Notes and questions 1
2
3 4
‘Ubi jus ibi remedium: where there’s a right there’s a remedy. To this, the realist replies—ubi remedium ibi jus: where there’s a remedy there’s a right’ (Lawson, Remedies of English Law, 2nd edn, 1980, Butterworths, p 1). Does Spain v Christie support this realist view? The effectiveness of the system of English civil justice may be attributed to the vast number, variety, diversity and flexibility of its judicial remedies. The remedies depend on the nature of the legal rights, claims and interests established, and as these may themselves vary considerably, so the corresponding remedies will vary also, which is why civil remedies are by their nature so multifarious and multi-varied… [T]he categories of civil remedies are not closed, and the judicial machinery…may devise and operate new remedies, or variations of old remedies…’ (Jacob, The Fabric of English Civil Justice, 1987, Stevens, pp 171–72).
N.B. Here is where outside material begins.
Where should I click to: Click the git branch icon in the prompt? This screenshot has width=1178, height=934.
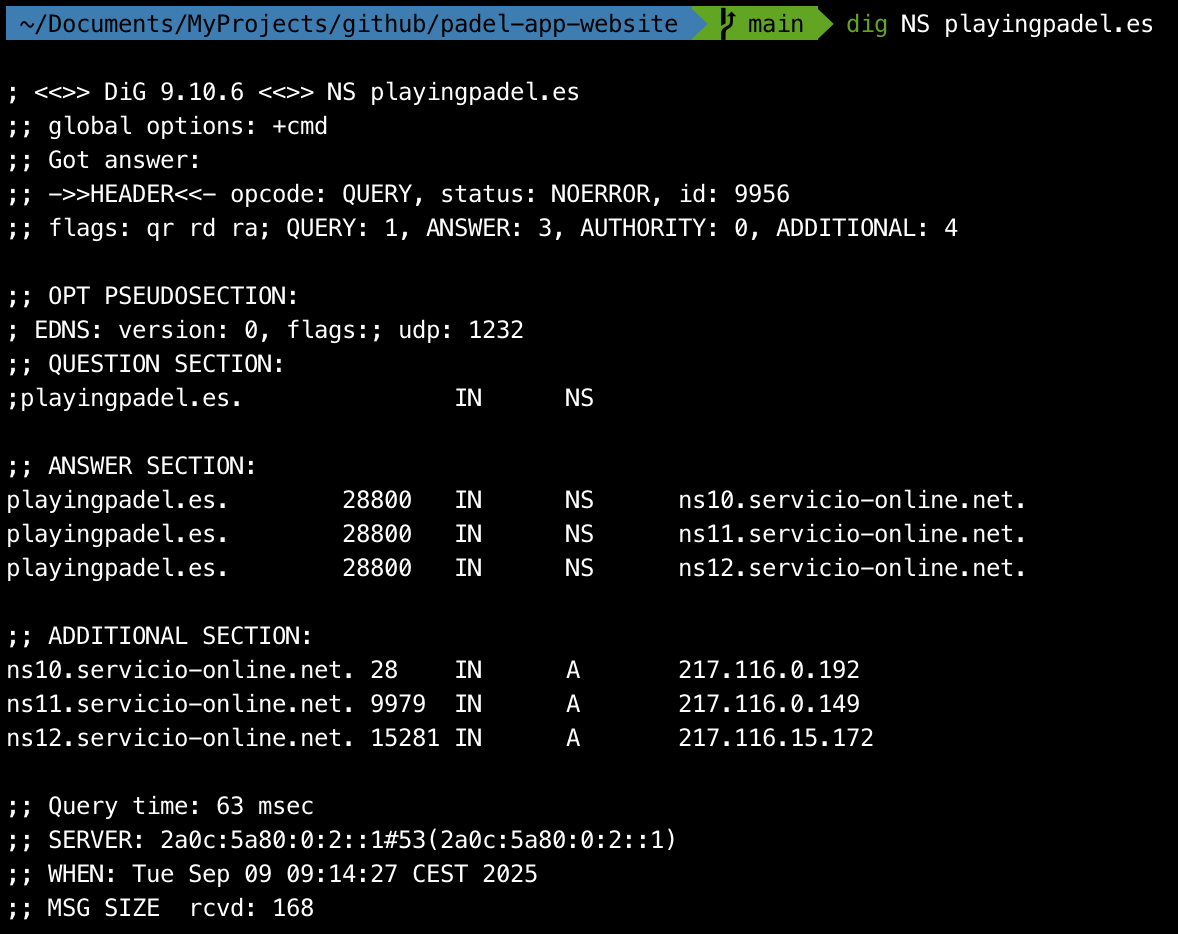click(x=727, y=23)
To what extent can the courts themselves devise new remedies as opposed to thinking up new variations of old remedies? Do they have the power actually to devise new remedies? (Cf Lawton LJ, below.) What substantive rights are in issue in the Spain case? Are rights and causes of action synonymous? Can one ever have a right without a cause of action? Can one ever have a cause of action without a right? (Cf Jackson v Horizon Holidays, below, p 220.) R v West Sussex Quarter Sessions [1973] 3 All ER 289 Court of Appeal Lawton LJ:… If this court had jurisdiction to change the law so that justice could be done more easily and effectively, there are many new remedies which could be introduced; but we have no such jurisdiction. We must administer the law as we find it. Part of that law is the common law: that part has a history which has formed it. Once a remedy developed by the common law has taken a certain form and its limitations have been defined, in my opinion the judges should accept that form and use the remedy within its limitations. They can cast off any medieval or procedural shackles which may restrict the use of a remedy; they should not seek to change its nature…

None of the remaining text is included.